- GIVEN TEXT -
-.-.-

FOR THE LOVE OF RELATIONSHIPS

The Silent Armor
Emotional trauma from past relationships doesn’t just disappear with time. For many of us, especially in cultures that discourage emotional vulnerability, those unhealed wounds often manifest in subtle and destructive ways, two of which are: projection and deflection.
Too often in relationships, men and women project unresolved pain onto their partners and deflect responsibility in relationships. Trauma in romantic relationships can leave deep emotional scars that can make us never want to love again or let anyone get close to us. Some men and women don’t like to admit that the latter statement is true because they would rather bury their feelings than process them. As a result, these experiences frequently go unresolved, leaving them bitter, in a disbelief about loving relationships, which could lead to avoidance, settling, or stagnation.
We have to know that unresolved doesn't mean inactive. For example, these traumas often continue to operate in the background, shaping your beliefs, reactions, and behaviors in new relationships. This is usually where projection comes into play.

-.-.-

Document and screenshot pointing entries
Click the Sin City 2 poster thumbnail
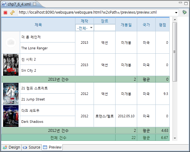 pyautogui.click(x=11, y=65)
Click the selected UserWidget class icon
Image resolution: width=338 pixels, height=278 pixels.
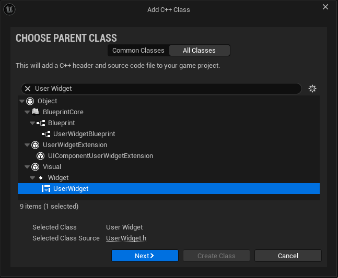coord(46,189)
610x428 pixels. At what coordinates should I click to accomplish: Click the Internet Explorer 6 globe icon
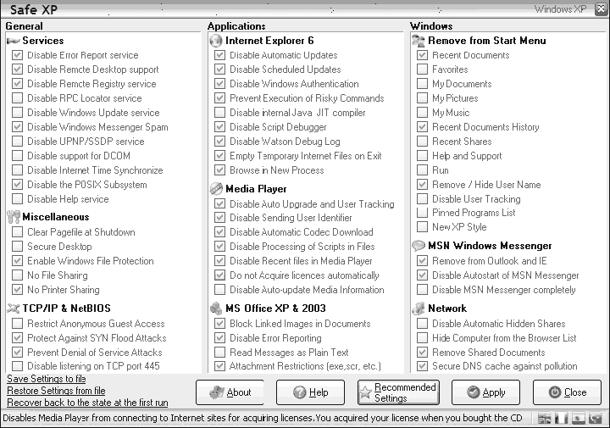tap(216, 41)
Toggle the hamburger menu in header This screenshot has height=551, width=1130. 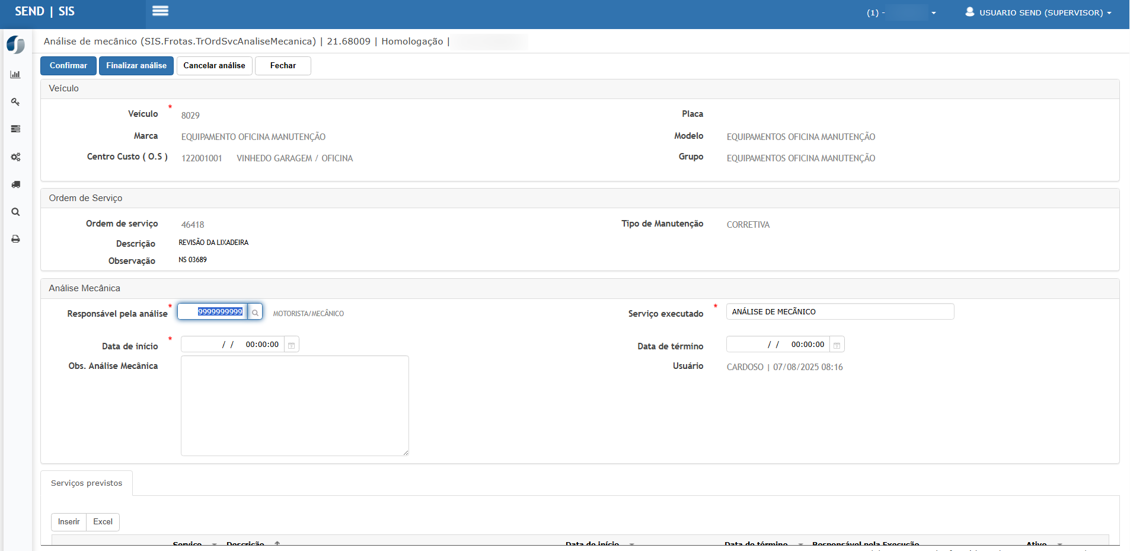(160, 11)
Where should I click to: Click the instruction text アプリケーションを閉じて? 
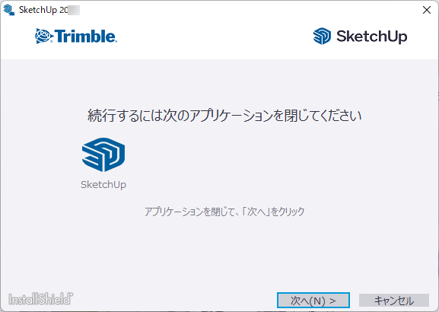(186, 212)
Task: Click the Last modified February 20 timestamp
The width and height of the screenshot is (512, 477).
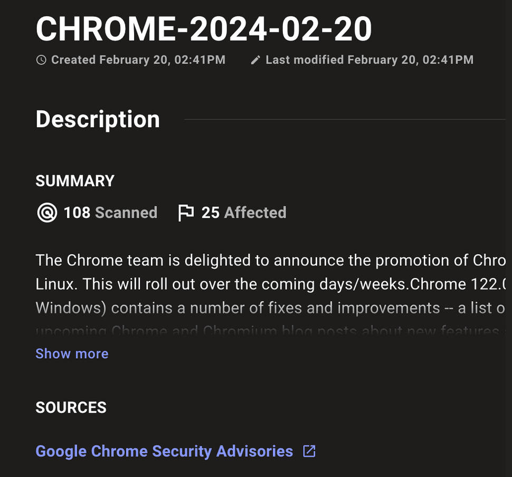Action: pyautogui.click(x=369, y=60)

-.-.-

- WORK TO DO -
Answer these questions from the relationship trauma text:
1. What are the two subtle and destructive ways in which unhealed wounds often manifest?
2. Why do some men and women not like to admit that trauma can make them never want to love again?
3. What do unresolved traumas continue to shape in new relationships?
This material has nothing to do with the relationship trauma text.

- FULL ANSWER -
1. Projection and deflection.
2. They would rather bury their feelings than process them.
3. Your beliefs, reactions, and behaviors.